* Records to use *

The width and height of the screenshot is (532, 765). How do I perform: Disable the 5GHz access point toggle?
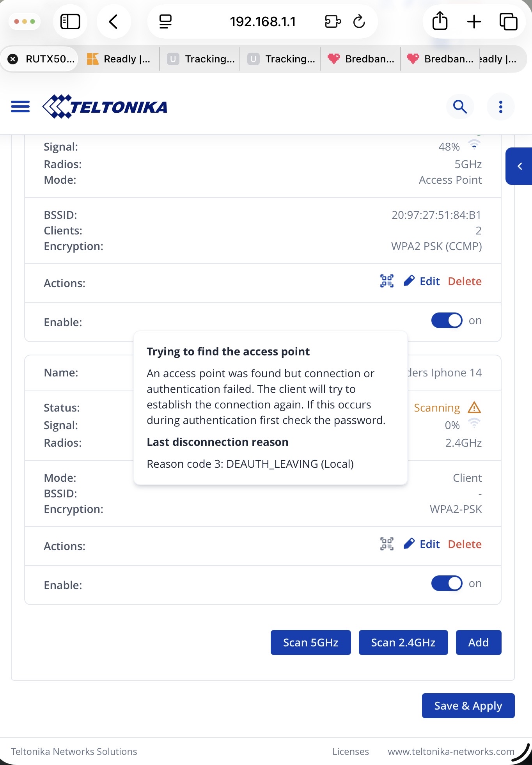coord(447,321)
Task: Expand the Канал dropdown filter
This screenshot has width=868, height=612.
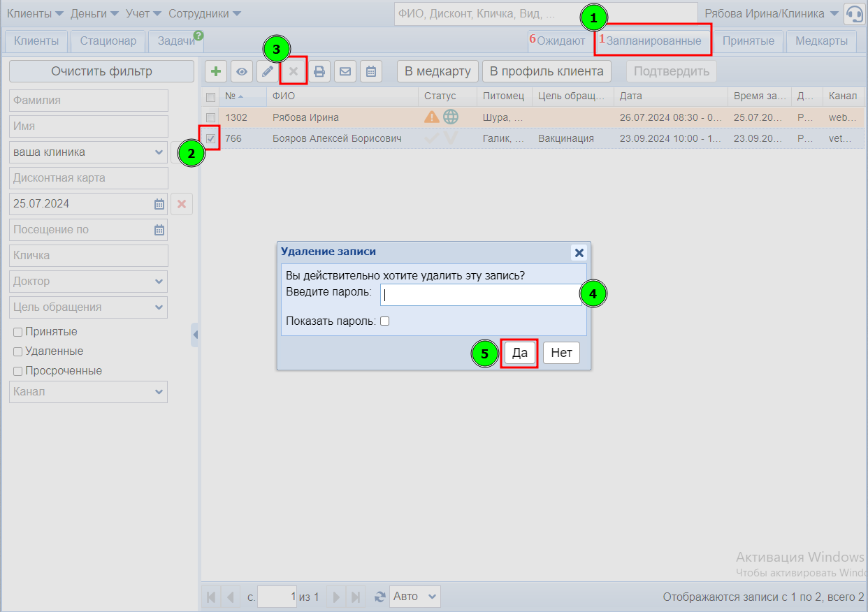Action: (89, 392)
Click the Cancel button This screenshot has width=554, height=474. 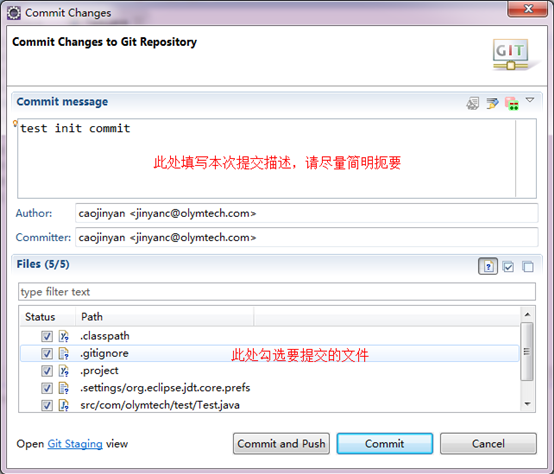tap(488, 444)
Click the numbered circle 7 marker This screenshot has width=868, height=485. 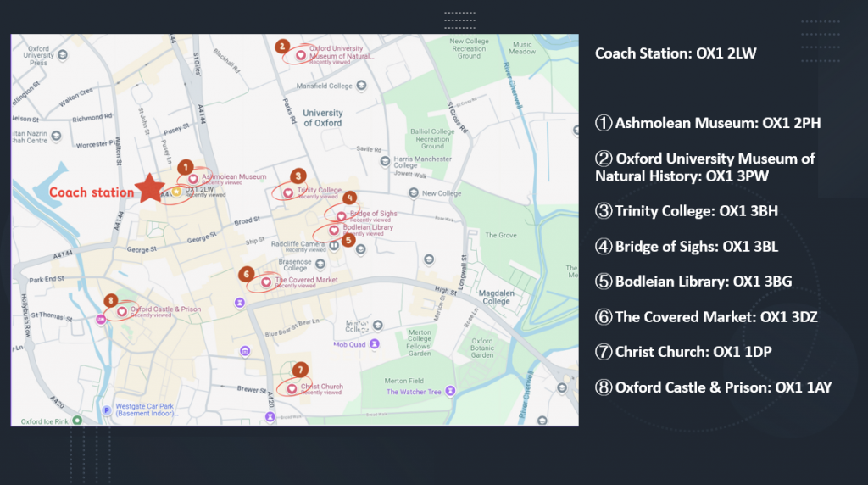click(x=298, y=370)
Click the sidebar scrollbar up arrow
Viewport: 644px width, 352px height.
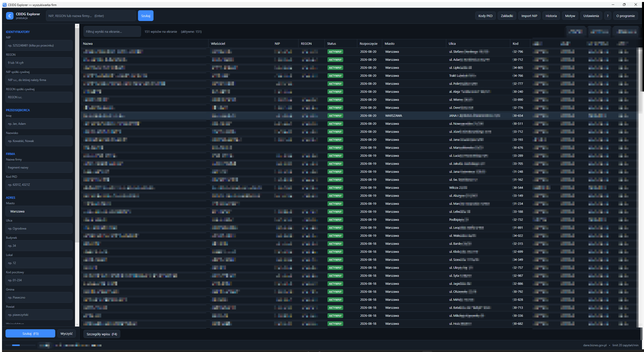point(77,26)
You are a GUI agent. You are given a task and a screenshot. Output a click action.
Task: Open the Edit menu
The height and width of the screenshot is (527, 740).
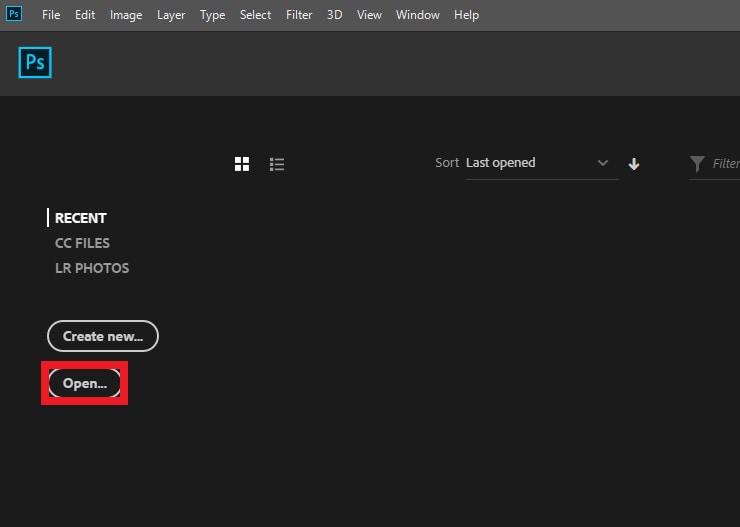coord(85,15)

* Exercise *
With pictures left out, print the lines of the material above from the line containing "The height and" through its last line, exactly and nothing more.

* Answer to the exercise *
The height and width of the screenshot is (527, 740).
coord(85,15)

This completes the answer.